Results: Reviewed literature supports the hypothesis that intestinal microbiota might be able to provide a measureable, effective marker of an athlete's immune function and that microbial composition analysis might also be sensitive enough to detect exercise-induced stress and metabolic disorders. The review also supports the hypothesis that modifying the microbiota through the use of probiotics could be an important therapeutic tool to improve athletes' overall general health, performance, and energy availability while controlling inflammation and redox levels.

Conclusion: The present review provides a comprehensive overview of how gut microbiota may have a key role in controlling the oxidative stress and inflammatory responses as well as improving metabolism and energy expenditure during intense exercise.

Keywords: Endurance; Exercise; Immune response; Microbiota; Nutrition; Probiotics.

Fig. 1

The physiological and biochemical demands of endurance exercise elicit both muscle-based and systemic responses. The main adaptations to endurance exercise include an improvement of mechanical, metabolic, neuromuscular and contractile functions in muscle, a rebalance of electrolytes, a decrease in glycogen storage and an increase in mitochondrial biogenesis in muscle tissue. Moreover, endurance exercise has a profound impact on oxidative stress, intestinal permeability, muscle damage, systemic inflammation and immune responses. Additionally, there is increased ventilation and pumping function of the heart associated with substantially decreased peripheral vascular resistance in the muscles. This facilitates the delivery of oxygen and nutrients to working muscles, which consume high amounts of oxygen and nutrients, especially when exercise intensity increases. ↑: increases; ↔: no change in response; ↓: decreases; ↕: may increase or decrease.

Fig. 2

Complex polysaccharides are metabolized by the colonic microbiota to oligosaccharides and monosaccharides and then fermented to short-chain fatty acid (SCFA) end products, mainly acetate, propionate, and butyrate. The SCFAs are absorbed in the colon, where butyrate provides energy for colonic epithelial cells, and acetate and propionate reach the liver and peripheral organs, where they are substrates for gluconeogenesis and lipogenesis.
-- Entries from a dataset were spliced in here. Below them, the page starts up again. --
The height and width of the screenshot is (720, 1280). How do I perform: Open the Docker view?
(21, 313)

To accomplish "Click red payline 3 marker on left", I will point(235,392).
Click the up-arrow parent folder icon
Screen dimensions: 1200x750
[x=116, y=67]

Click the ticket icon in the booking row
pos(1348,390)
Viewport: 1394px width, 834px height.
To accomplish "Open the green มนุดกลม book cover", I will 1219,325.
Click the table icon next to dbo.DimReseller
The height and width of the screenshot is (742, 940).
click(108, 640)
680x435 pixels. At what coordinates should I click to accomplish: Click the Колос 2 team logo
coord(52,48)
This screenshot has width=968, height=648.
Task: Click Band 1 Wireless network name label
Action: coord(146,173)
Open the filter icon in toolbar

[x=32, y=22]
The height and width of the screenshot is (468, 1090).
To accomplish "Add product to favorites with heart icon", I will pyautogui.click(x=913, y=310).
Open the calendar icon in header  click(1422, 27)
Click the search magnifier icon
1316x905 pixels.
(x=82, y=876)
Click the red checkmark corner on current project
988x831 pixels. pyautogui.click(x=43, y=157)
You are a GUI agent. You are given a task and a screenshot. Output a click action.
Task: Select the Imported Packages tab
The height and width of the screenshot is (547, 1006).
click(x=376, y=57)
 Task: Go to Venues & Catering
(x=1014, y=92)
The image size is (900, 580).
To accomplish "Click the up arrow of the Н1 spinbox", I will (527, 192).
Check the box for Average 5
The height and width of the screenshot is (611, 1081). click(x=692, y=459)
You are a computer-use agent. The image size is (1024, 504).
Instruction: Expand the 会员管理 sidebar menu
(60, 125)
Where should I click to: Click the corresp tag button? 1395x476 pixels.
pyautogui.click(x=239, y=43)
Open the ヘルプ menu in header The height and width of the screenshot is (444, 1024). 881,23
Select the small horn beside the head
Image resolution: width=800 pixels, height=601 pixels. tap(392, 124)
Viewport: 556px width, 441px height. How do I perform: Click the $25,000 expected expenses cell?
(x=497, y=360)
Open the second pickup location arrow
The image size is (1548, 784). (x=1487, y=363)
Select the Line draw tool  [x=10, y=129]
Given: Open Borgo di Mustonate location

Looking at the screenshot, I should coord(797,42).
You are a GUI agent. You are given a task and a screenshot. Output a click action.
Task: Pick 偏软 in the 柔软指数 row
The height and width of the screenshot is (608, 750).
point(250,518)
The types and amount of SCFAs produced by gut microorganisms are determined by the composition of the gut microbiota and the metabolic interactions between specie. In addition to being energy sources, SCFAs control colonic gene expression involved in the immune response. It must be borne in mind that endurance diets are rich in protein (1.2–1.6 g/kg/day), which besides liberating beneficial SCFAs, produces a range of potentially harmful compounds in the intestine.

Fig. 3

Endurance: crosstalk between intestinal microbiota, immune responses and redox status. Endurance exercise may cause an increase in the number of pro-inflammatory cytokines, such as TNF-α, IL-1, IL-6, IL-1 receptor antagonist, TNF receptors, but also anti-inflammatory modulators (e.g., IL-10, IL-8), sIgA and intestinal lymphocytes. In turn, this inflammatory response may induce disbiosis and modifications of intestinal microbiome composition and their secreted products. Additionally there is an increase of tissue hyperthermia, gastrointestinal permeability and destruction of gut mucous thickness. Moreover, the activity of antioxidant enzymes may become weaker, which modify the mesenteric redox environment. In parallel, the epithelial barrier disruption enhances the TLRs-mediated recognition of gut commensal bacteria by effector cell types, which potentiate the immune response. IgA = immunoglobulin A; IL = interleukin; RONS = reactive oxygen and nitrogen species; ROS = reactive oxygen species; sIgA = secretory IgA; TLRs = toll-like receptors; TNF = tumor necrosis factor.